O problema não é a existência de qualquer registro ou ferramenta de coordenação. O problema é a transformação da mensuração em princípio de governo. Quando tudo precisa ser quantificado, aquilo que não cabe no indicador tende a ser tratado como desperdício: o cuidado, a pausa necessária, a criatividade, a solidariedade entre colegas, a recusa de um procedimento abusivo. A técnica passa a definir o que conta como trabalho e, ao mesmo tempo, oculta as decisões políticas incorporadas ao sistema.

Martin Heidegger advertiu que a técnica moderna não deve ser entendida apenas como um conjunto de instrumentos disponíveis para uso humano. Ela também enquadra o mundo como reserva calculável, como algo que deve estar sempre disponível, extraível e administrável. No trabalho plataformizado, essa lógica atinge tanto a força de trabalho quanto o tempo de vida. O trabalhador precisa estar disponível; seus deslocamentos tornam-se dados; sua atenção converte-se em recurso. O corpo deixa de ser apenas força física e passa a ser uma interface produtiva continuamente legível.

Quem controla o panóptico?

Falar em vigilância digital sem falar em propriedade é insuficiente.

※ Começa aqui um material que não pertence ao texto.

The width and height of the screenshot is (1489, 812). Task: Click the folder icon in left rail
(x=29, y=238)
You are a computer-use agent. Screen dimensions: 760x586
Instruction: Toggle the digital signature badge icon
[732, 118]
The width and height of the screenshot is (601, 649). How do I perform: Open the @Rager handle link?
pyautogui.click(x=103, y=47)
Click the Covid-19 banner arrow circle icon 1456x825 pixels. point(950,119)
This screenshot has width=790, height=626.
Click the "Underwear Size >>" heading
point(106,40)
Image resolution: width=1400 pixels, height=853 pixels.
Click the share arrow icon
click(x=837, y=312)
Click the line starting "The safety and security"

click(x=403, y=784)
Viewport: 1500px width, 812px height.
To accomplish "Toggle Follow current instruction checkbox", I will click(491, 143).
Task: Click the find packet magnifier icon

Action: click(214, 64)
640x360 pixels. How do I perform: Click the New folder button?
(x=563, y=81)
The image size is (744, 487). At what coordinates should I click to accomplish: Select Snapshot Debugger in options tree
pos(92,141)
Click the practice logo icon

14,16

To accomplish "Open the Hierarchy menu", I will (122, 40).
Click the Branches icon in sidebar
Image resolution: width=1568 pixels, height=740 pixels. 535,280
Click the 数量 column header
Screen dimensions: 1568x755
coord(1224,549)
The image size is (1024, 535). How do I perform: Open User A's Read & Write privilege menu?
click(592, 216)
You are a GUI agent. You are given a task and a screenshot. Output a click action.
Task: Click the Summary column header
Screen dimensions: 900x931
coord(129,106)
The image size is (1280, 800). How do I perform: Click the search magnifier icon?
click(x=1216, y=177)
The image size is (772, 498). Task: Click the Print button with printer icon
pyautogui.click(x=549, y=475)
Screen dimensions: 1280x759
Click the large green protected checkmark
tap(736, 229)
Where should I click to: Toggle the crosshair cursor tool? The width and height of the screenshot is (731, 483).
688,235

Os dados não pairam no ar: são coletados, armazenados e utilizados por empresas que definem seus critérios de acesso, remuneração e punição. O Estado também participa desse processo quando regula, autoriza ou deixa sem regulação formas de trabalho que transferem riscos para indivíduos. A opacidade algorítmica não é um acidente técnico; ela protege uma relação de poder.

Por isso, a crítica ao panoptismo não pode se limitar ao pedido de mais transparência para o usuário. Saber que está sendo observado não basta quando o trabalhador não pode recusar a vigilância sem perder sua renda. A questão decisiva é quem define as métricas, quem se apropria dos dados, quem responde pelas decisões e quem tem poder para interromper o sistema. Sem essa dimensão, a defesa da privacidade pode ser reduzida a uma preferência individual, enquanto a exploração permanece intacta.

O panóptico contemporâneo não precisa de muros altos nem de uma torre central. Ele funciona melhor quando parece conveniência, oportunidade e liberdade. Sua arquitetura está no aplicativo que distribui tarefas, no painel que compara desempenhos, na avaliação que ameaça a permanência e na ideologia que faz cada trabalhador acreditar que sua sobrevivência depende apenas de administrar melhor a si mesmo. Romper essa lógica exige recuperar aquilo que a plataforma tenta ocultar: por trás de cada métrica existe uma relação social, por trás de cada algoritmo existe uma decisão empresarial e por trás de cada trabalhador isolado existe uma classe capaz de se organizar.